Aim -
Copy every entry below word for word, leaving out the pictures.

[Collected data]
━━━━━━━━━━━━━━━━━━━━
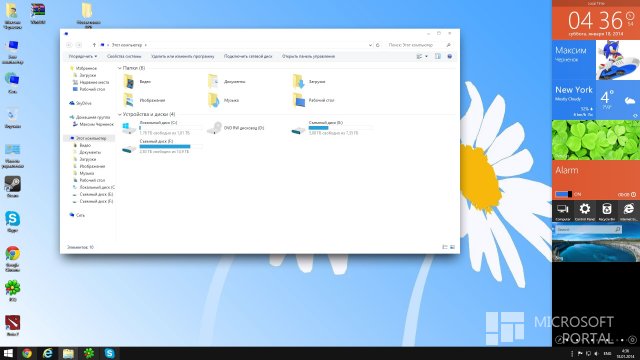Image resolution: width=640 pixels, height=360 pixels.
Task: Open the Steam desktop shortcut
Action: coord(13,187)
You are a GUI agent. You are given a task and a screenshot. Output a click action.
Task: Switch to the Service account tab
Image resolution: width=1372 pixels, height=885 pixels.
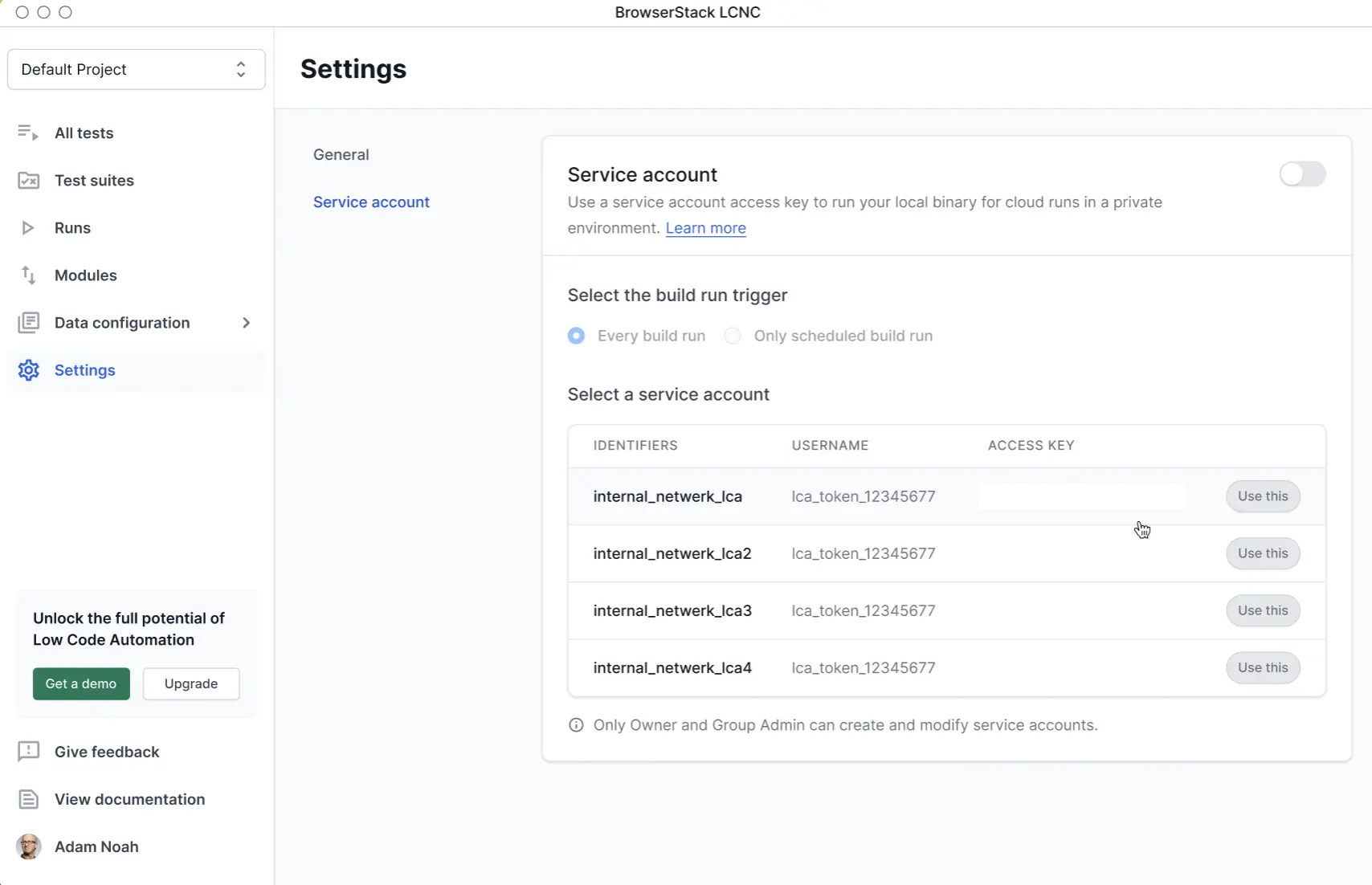point(371,202)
━━━━━━━━━━━━━━━━━━━━
Task response -
Image resolution: width=640 pixels, height=360 pixels.
Task: Open the Steam desktop shortcut
Action: coord(13,187)
You are a GUI agent. You are given a task and a screenshot. Output a click action.
Task: Switch to the Service account tab
Image resolution: width=1372 pixels, height=885 pixels.
point(371,202)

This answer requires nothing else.